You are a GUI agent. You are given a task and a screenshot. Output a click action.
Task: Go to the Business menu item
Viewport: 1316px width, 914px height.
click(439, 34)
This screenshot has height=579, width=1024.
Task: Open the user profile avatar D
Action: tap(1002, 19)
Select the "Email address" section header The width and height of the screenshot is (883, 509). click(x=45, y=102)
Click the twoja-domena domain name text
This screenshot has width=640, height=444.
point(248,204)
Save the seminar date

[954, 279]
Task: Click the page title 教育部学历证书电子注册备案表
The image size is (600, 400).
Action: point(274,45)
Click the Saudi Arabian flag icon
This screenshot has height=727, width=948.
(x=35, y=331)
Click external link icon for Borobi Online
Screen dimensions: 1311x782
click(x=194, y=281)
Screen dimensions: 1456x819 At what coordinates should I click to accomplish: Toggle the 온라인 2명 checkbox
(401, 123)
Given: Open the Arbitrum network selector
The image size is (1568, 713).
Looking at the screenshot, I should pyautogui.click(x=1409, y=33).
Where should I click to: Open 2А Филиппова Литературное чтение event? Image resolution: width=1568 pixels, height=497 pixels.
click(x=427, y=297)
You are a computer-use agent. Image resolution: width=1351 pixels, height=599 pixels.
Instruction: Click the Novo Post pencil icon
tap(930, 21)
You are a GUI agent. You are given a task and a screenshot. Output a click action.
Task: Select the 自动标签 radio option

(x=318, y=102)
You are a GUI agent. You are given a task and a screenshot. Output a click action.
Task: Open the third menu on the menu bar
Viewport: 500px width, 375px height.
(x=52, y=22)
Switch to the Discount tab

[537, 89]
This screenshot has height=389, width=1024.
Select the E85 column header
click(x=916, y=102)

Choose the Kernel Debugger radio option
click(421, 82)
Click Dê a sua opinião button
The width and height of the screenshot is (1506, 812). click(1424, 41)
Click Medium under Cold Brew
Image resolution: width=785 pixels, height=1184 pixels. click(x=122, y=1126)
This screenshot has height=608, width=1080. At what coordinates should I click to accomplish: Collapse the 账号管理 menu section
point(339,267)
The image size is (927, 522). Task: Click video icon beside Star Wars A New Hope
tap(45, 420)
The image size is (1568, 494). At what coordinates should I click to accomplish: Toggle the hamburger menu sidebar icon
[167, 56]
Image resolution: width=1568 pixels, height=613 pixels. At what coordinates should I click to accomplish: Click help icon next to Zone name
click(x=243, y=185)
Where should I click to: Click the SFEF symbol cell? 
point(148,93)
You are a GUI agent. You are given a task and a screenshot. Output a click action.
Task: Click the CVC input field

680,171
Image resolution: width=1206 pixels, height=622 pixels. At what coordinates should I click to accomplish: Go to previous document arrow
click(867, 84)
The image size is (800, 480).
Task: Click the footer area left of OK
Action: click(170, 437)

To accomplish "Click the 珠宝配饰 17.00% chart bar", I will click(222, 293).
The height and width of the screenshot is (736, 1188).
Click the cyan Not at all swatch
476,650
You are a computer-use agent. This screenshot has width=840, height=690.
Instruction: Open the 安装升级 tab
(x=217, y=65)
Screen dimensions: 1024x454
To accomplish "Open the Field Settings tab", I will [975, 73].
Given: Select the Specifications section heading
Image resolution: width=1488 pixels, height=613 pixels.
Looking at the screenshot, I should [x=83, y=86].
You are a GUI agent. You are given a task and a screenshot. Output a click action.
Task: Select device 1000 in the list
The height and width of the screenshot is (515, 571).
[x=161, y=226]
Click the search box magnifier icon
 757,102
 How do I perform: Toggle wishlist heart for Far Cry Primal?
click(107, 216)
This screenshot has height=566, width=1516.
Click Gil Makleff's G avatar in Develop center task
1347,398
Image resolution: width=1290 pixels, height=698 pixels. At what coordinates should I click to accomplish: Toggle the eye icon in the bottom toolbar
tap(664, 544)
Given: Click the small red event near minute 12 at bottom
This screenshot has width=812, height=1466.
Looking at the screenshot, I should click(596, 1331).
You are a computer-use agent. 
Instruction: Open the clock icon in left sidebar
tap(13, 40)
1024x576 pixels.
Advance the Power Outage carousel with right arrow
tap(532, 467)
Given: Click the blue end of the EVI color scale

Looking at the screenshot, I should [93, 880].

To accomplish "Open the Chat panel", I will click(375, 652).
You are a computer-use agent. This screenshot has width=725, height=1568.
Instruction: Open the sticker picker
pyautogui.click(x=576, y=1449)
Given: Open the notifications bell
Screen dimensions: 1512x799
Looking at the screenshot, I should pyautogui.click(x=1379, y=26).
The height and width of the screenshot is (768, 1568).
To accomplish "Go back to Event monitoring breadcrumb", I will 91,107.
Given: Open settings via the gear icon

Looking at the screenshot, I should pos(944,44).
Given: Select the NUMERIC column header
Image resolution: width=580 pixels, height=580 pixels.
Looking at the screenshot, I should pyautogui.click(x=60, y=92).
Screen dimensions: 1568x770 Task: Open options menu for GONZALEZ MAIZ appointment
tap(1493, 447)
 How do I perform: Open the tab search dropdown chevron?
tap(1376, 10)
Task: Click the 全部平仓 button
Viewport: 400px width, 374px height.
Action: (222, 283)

=== Task to carry out ===
Word for word, set down all the lines above.

=== The answer ===
You are a GUI agent. You are given a task and a screenshot. Output a click action.
Task: Go to the Business menu item
Viewport: 1316px width, 914px height.
click(439, 34)
This screenshot has height=579, width=1024.
Task: Open the user profile avatar D
Action: tap(1002, 19)
Select the "Email address" section header The width and height of the screenshot is (883, 509). click(x=45, y=102)
Click the twoja-domena domain name text
This screenshot has width=640, height=444.
point(248,204)
Save the seminar date

[954, 279]
Task: Click the page title 教育部学历证书电子注册备案表
The image size is (600, 400).
Action: point(274,45)
Click the Saudi Arabian flag icon
This screenshot has height=727, width=948.
(x=35, y=331)
Click external link icon for Borobi Online
Screen dimensions: 1311x782
click(x=194, y=281)
Screen dimensions: 1456x819 At what coordinates should I click to accomplish: Toggle the 온라인 2명 checkbox
(401, 123)
Given: Open the Arbitrum network selector
The image size is (1568, 713).
Looking at the screenshot, I should pyautogui.click(x=1409, y=33).
Where should I click to: Open 2А Филиппова Литературное чтение event? Image resolution: width=1568 pixels, height=497 pixels.
click(x=427, y=297)
You are a computer-use agent. Image resolution: width=1351 pixels, height=599 pixels.
Instruction: Click the Novo Post pencil icon
tap(930, 21)
You are a GUI agent. You are given a task and a screenshot. Output a click action.
Task: Select the 自动标签 radio option

(x=318, y=102)
You are a GUI agent. You are given a task and a screenshot. Output a click action.
Task: Open the third menu on the menu bar
Viewport: 500px width, 375px height.
(x=52, y=22)
Switch to the Discount tab

[537, 89]
This screenshot has height=389, width=1024.
Select the E85 column header
click(x=916, y=102)

Choose the Kernel Debugger radio option
click(421, 82)
Click Dê a sua opinião button
The width and height of the screenshot is (1506, 812). click(1424, 41)
Click Medium under Cold Brew
Image resolution: width=785 pixels, height=1184 pixels. click(x=122, y=1126)
This screenshot has height=608, width=1080. At what coordinates should I click to accomplish: Collapse the 账号管理 menu section
point(339,267)
The image size is (927, 522). Task: Click video icon beside Star Wars A New Hope
tap(45, 420)
The image size is (1568, 494). At what coordinates should I click to accomplish: Toggle the hamburger menu sidebar icon
[167, 56]
Image resolution: width=1568 pixels, height=613 pixels. At what coordinates should I click to accomplish: Click help icon next to Zone name
click(x=243, y=185)
Where should I click to: Click the SFEF symbol cell? 
point(148,93)
You are a GUI agent. You are given a task and a screenshot. Output a click action.
Task: Click the CVC input field

680,171
Image resolution: width=1206 pixels, height=622 pixels. At what coordinates should I click to accomplish: Go to previous document arrow
click(867, 84)
The image size is (800, 480).
Task: Click the footer area left of OK
Action: click(170, 437)

To accomplish "Click the 珠宝配饰 17.00% chart bar", I will click(222, 293).
The height and width of the screenshot is (736, 1188).
Click the cyan Not at all swatch
476,650
You are a computer-use agent. This screenshot has width=840, height=690.
Instruction: Open the 安装升级 tab
(x=217, y=65)
Screen dimensions: 1024x454
To accomplish "Open the Field Settings tab", I will [975, 73].
Given: Select the Specifications section heading
Image resolution: width=1488 pixels, height=613 pixels.
Looking at the screenshot, I should [x=83, y=86].
You are a GUI agent. You are given a task and a screenshot. Output a click action.
Task: Select device 1000 in the list
The height and width of the screenshot is (515, 571).
[x=161, y=226]
Click the search box magnifier icon
 757,102
 How do I perform: Toggle wishlist heart for Far Cry Primal?
click(107, 216)
This screenshot has height=566, width=1516.
Click Gil Makleff's G avatar in Develop center task
1347,398
Image resolution: width=1290 pixels, height=698 pixels. At what coordinates should I click to accomplish: Toggle the eye icon in the bottom toolbar
tap(664, 544)
Given: Click the small red event near minute 12 at bottom
This screenshot has width=812, height=1466.
Looking at the screenshot, I should click(596, 1331).
You are a computer-use agent. 
Instruction: Open the clock icon in left sidebar
tap(13, 40)
1024x576 pixels.
Advance the Power Outage carousel with right arrow
tap(532, 467)
Given: Click the blue end of the EVI color scale

Looking at the screenshot, I should [93, 880].

To accomplish "Open the Chat panel", I will click(375, 652).
You are a computer-use agent. This screenshot has width=725, height=1568.
Instruction: Open the sticker picker
pyautogui.click(x=576, y=1449)
Given: Open the notifications bell
Screen dimensions: 1512x799
Looking at the screenshot, I should pyautogui.click(x=1379, y=26).
The height and width of the screenshot is (768, 1568).
To accomplish "Go back to Event monitoring breadcrumb", I will 91,107.
Given: Open settings via the gear icon

Looking at the screenshot, I should pos(944,44).
Given: Select the NUMERIC column header
Image resolution: width=580 pixels, height=580 pixels.
Looking at the screenshot, I should pyautogui.click(x=60, y=92).
Screen dimensions: 1568x770 Task: Open options menu for GONZALEZ MAIZ appointment
tap(1493, 447)
 How do I perform: Open the tab search dropdown chevron?
tap(1376, 10)
Task: Click the 全部平仓 button
Viewport: 400px width, 374px height.
Action: (222, 283)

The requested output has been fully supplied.